(Text and element pointing rows)
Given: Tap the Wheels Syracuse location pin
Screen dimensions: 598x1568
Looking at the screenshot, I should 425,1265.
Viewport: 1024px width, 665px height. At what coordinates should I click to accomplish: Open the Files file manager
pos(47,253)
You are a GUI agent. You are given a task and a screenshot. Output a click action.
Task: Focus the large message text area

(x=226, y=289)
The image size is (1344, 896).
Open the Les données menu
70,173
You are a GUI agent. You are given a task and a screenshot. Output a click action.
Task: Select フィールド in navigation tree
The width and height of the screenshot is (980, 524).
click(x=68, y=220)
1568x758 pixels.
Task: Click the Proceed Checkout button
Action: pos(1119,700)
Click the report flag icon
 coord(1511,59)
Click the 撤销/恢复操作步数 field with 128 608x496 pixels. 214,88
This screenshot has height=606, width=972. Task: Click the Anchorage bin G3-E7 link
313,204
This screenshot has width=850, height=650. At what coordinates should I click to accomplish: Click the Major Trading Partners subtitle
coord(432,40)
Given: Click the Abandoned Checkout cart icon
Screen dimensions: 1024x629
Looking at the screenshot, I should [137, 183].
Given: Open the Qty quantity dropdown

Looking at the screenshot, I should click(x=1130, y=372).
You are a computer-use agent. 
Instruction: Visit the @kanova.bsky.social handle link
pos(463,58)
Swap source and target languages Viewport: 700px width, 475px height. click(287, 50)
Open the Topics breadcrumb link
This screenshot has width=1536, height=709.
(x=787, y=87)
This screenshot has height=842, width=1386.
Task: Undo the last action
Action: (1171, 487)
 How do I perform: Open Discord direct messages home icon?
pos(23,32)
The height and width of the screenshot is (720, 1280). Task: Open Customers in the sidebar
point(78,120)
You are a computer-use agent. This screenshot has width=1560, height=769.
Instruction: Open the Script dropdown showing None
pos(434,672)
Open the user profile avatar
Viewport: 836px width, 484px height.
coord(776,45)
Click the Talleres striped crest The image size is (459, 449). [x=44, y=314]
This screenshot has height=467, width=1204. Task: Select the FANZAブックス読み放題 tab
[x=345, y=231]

GIVEN INSTRUCTION: Reproduce, unchanged, the rows from the line with "Click the report flag icon" to the line with "Looking at the screenshot, I should click(x=1130, y=372).", including both of those lines.

OUTPUT FOR THIS EXERCISE:
Click the report flag icon
 coord(1511,59)
Click the 撤销/恢复操作步数 field with 128 608x496 pixels. 214,88
This screenshot has height=606, width=972. Task: Click the Anchorage bin G3-E7 link
313,204
This screenshot has width=850, height=650. At what coordinates should I click to accomplish: Click the Major Trading Partners subtitle
coord(432,40)
Given: Click the Abandoned Checkout cart icon
Screen dimensions: 1024x629
Looking at the screenshot, I should [137, 183].
Given: Open the Qty quantity dropdown

Looking at the screenshot, I should click(x=1130, y=372).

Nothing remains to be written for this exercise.